The fluid sealed in the fluid chambers 54 flows along the fluid chambers 54 when a radial load is applied to the hydraulic bushing 50. In this process, the resistance of the fluid to the movement generates a vibration damping force, thereby minimizing vibration transmitted to the vehicle body.
The hydraulic bushing 50 according to various embodiments has a stopper 55 protruding radially from the outer circumference of the inner pipe 51 to the outer pipe 52. The stopper 55 can be made of steel or a synthetic resin, as a structure separate from the inner pipe 51. The stopper 55 can be formed integrally or monolithically with the inner pipe 51 as desired.
When the radial load is applied to the hydraulic bushing 50 and thus the elastic member 53 is elastically deformed in the direction toward the outer pipe 52, a direct contact of the stopper 55 to the outer pipe 52 may cause the outer pipe 52 and the stopper 55 to be damaged. In order to prevent this, the elastic member 53 is coupled to the stopper 55 such that it surrounds the stopper 55.

==========

## Given instruction A
Rewrite the stretch of the bushing passage from "The fluid sealed" through "51 as desired.", changing "hydraulic bushing" to "hydraulic mount".
## Given instruction B
Name every part in the bushing passage that carries a reference number, and give each part's number.

==========

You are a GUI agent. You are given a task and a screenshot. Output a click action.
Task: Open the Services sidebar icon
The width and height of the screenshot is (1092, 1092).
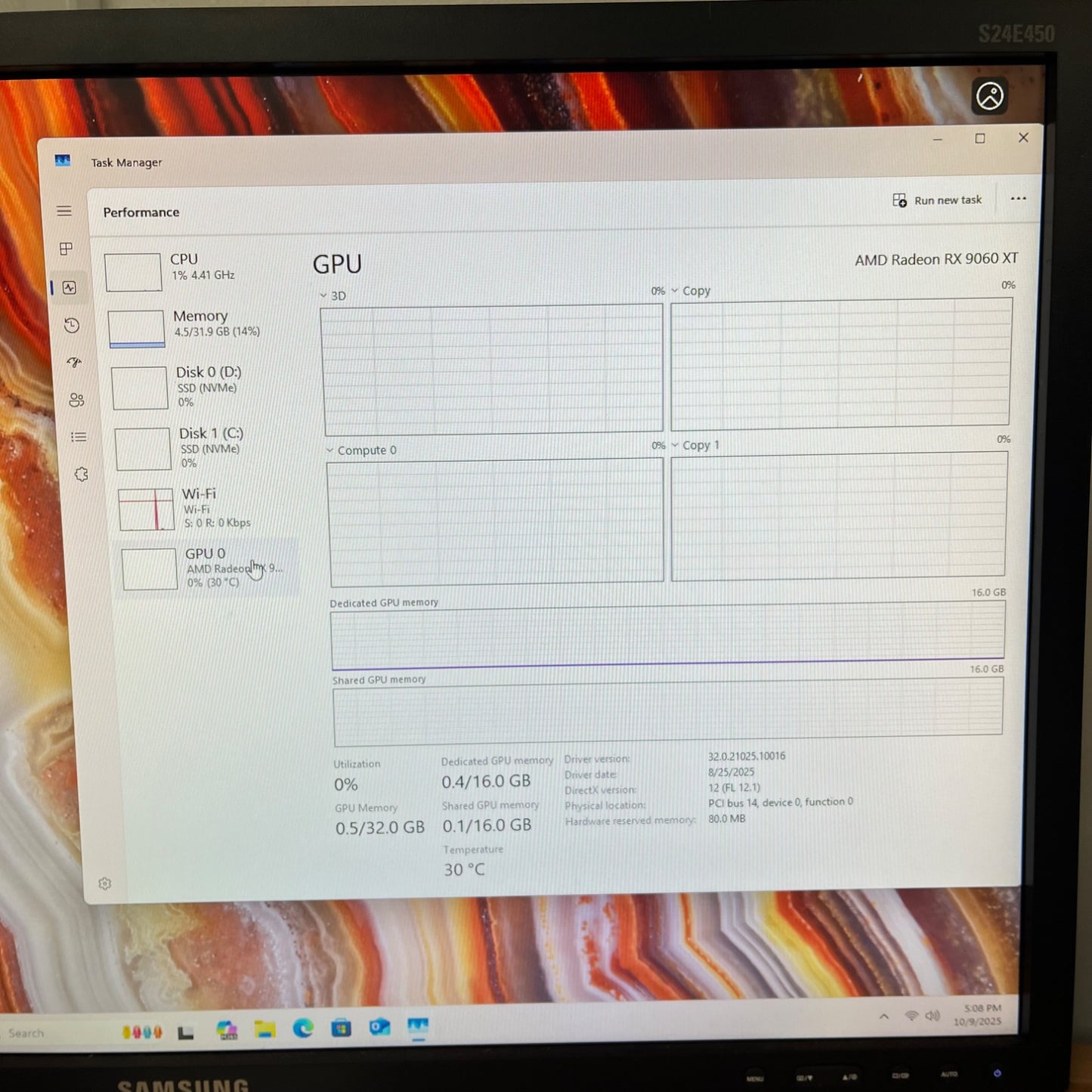pos(81,474)
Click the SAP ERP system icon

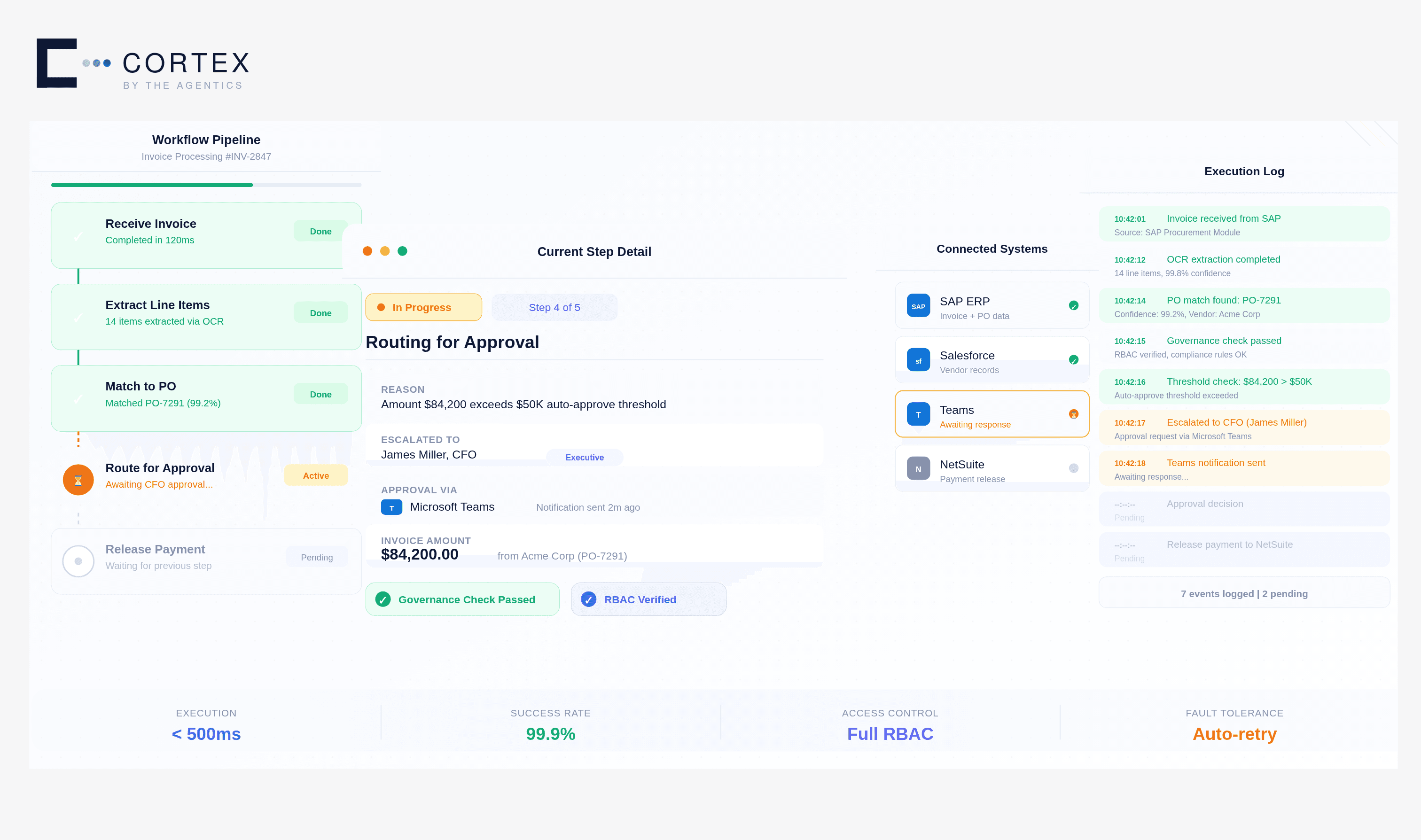(x=918, y=306)
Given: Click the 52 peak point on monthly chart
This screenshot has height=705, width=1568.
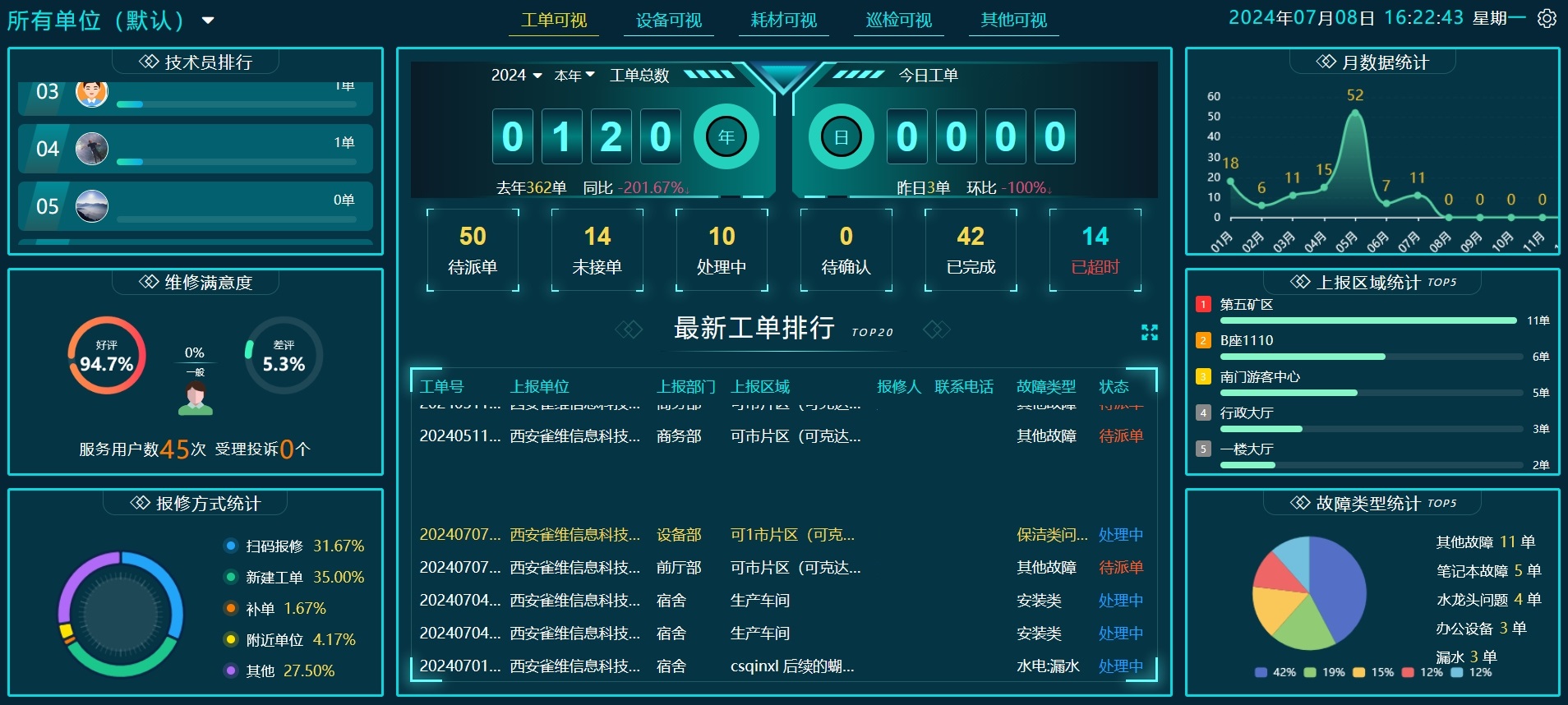Looking at the screenshot, I should click(1354, 113).
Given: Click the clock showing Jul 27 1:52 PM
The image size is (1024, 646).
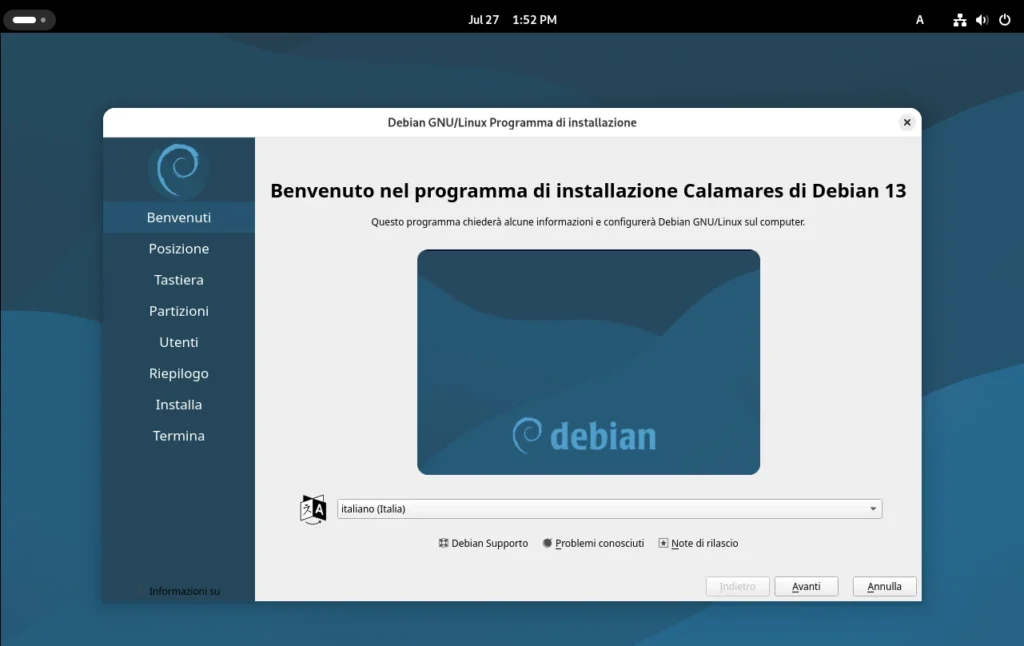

==========

## Task response A
The fluid sealed in the fluid chambers 54 flows along the fluid chambers 54 when a radial load is applied to the hydraulic mount 50. In this process, the resistance of the fluid to the movement generates a vibration damping force, thereby minimizing vibration transmitted to the vehicle body.
The hydraulic mount 50 according to various embodiments has a stopper 55 protruding radially from the outer circumference of the inner pipe 51 to the outer pipe 52. The stopper 55 can be made of steel or a synthetic resin, as a structure separate from the inner pipe 51. The stopper 55 can be formed integrally or monolithically with the inner pipe 51 as desired.

## Task response B
- hydraulic bushing 50
- inner pipe 51
- outer pipe 52
- elastic member 53
- fluid chambers 54
- stopper 55